La "chirurgie robotique" à la conquête de la cancérologie

La ©François Guillot

publié le 26 novembre 2014 à 22h11

Le professeur Alexander Eggermont, directeur général du premier centre de lutte contre le cancer en Europe Gustave Roussy, le 26 novembre 2014 à Villejuif

Quatre bras articulés munis d'une caméra et d'instruments chirurgicaux, un chirurgien assis devant une console avec pédales et joysticks, à quelques mètres de la table d'opération, la chirurgie robot-assistée part à la conquête de la cancérologie.

Déjà largement utilisée aux Etats-Unis et dans une série d'hôpitaux français, elle a fait une entrée remarquée mercredi à Gustave Roussy, le premier centre de lutte contre le cancer en Europe, situé à Villejuif (Val-de-Marne).

"La chirurgie reste le premier traitement des cancers et elle joue un rôle clé pour éviter les récidives loco-régionales", a souligné le professeur Alexander Eggermont, directeur général de Gustave Roussy en présentant le dernier modèle de robot chirurgical baptisé da Vinci par la firme américaine Intuitive Surgery qui en a le quasi monopole.

Il ne s'agit toutefois pas d'un véritable "robot", le chirurgien ayant constamment la main en commandant la caméra et les différents instruments insérés dans le patient.

Il bénéficie de surcroît d'une image tridimensionnelle en haute définition, tandis que les joysticks permettent des gestes chirurgicaux d'une grande précision, sans tremblement.

"Par rapport à la chirurgie conventionnelle, le robot diminue les complications pendant et après l'opération tandis que les séquelles fonctionnelles et esthétiques liées à l'intervention sont réduites" explique le Pr Philippe Morice, chef du service de chirurgie gynécologique et responsable du projet de chirurgie robotique à Gustave Roussy.

Lancé au début des années 2000, le robot da Vinci est aujourd'hui principalement utilisé dans l'ablation de la prostate (80% des interventions aux Etats-Unis) et dans divers types d'interventions gynécologiques (notamment hystérectomies).

Mais le robot a aussi été testé avec succès dans d'autres indications allant de l'ablation de la glande thyroïde à une intervention sur un cancer de la langue en passant par une greffe de rein et une greffe de foie.

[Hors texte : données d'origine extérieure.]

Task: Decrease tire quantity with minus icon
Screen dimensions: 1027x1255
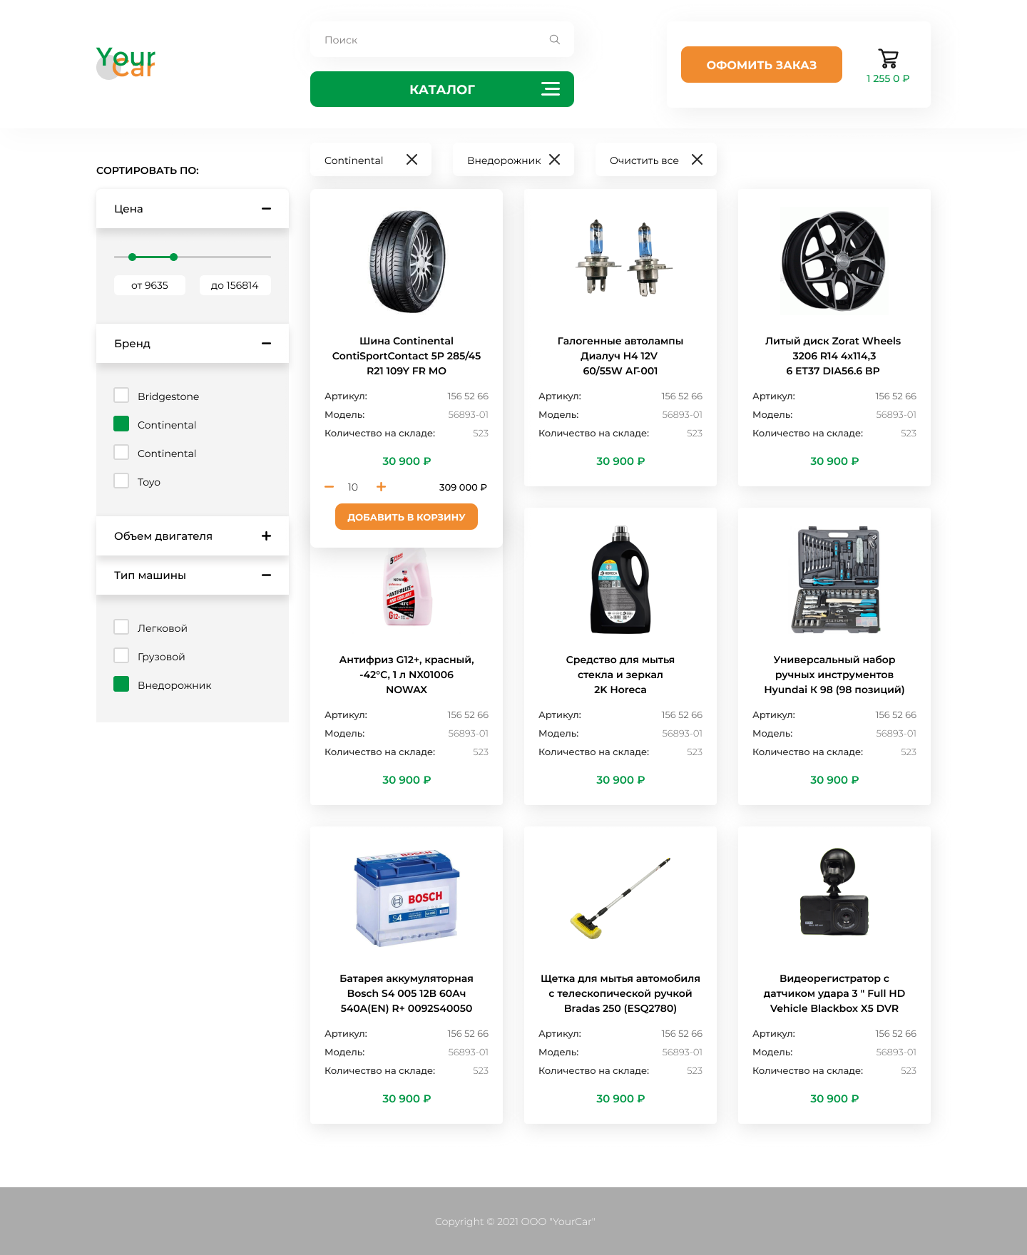Action: pyautogui.click(x=329, y=487)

-faciliter certaines chirurgies difficiles-

Pour le Dr Charles Honoré, chirurgien digestif à Gustave Roussy qui a suivi une formation spéciale de six semaines pour apprendre à manipuler le robot, les bras articulés "vont permettre d'aller dans des endroits difficiles d'accès" et "faciliter certaines chirurgies difficiles à réaliser par coelioscopie", comme la chirurgie du rectum, du foie ou du pancréas.

Utilisée depuis les années 90, la coelioscopie remplace la large entaille du chirurgien par plusieurs petites incisions, ce qui fait d'elle une chirurgie moins invasive avec moins de risques d'infections et une récupération du patient plus rapide.

En cancérologie "seulement 20% des patients peuvent à l'heure actuelle bénéficier de coelioscopies" souligne le Dr Honoré qui précise toutefois "qu'il n'est pas question d'opérer tout le monde avec des robots". Cette technologie, ajoute-t-il, doit être réservée "à des indications très ciblées".

Les premières interventions débuteront à la mi-décembre à Gustave Roussy qui espère effectuer à terme quelque 450 interventions par an, en chirurgie gynécologique et digestive, mais également dans le domaine ORL et dans la reconstruction mammaire.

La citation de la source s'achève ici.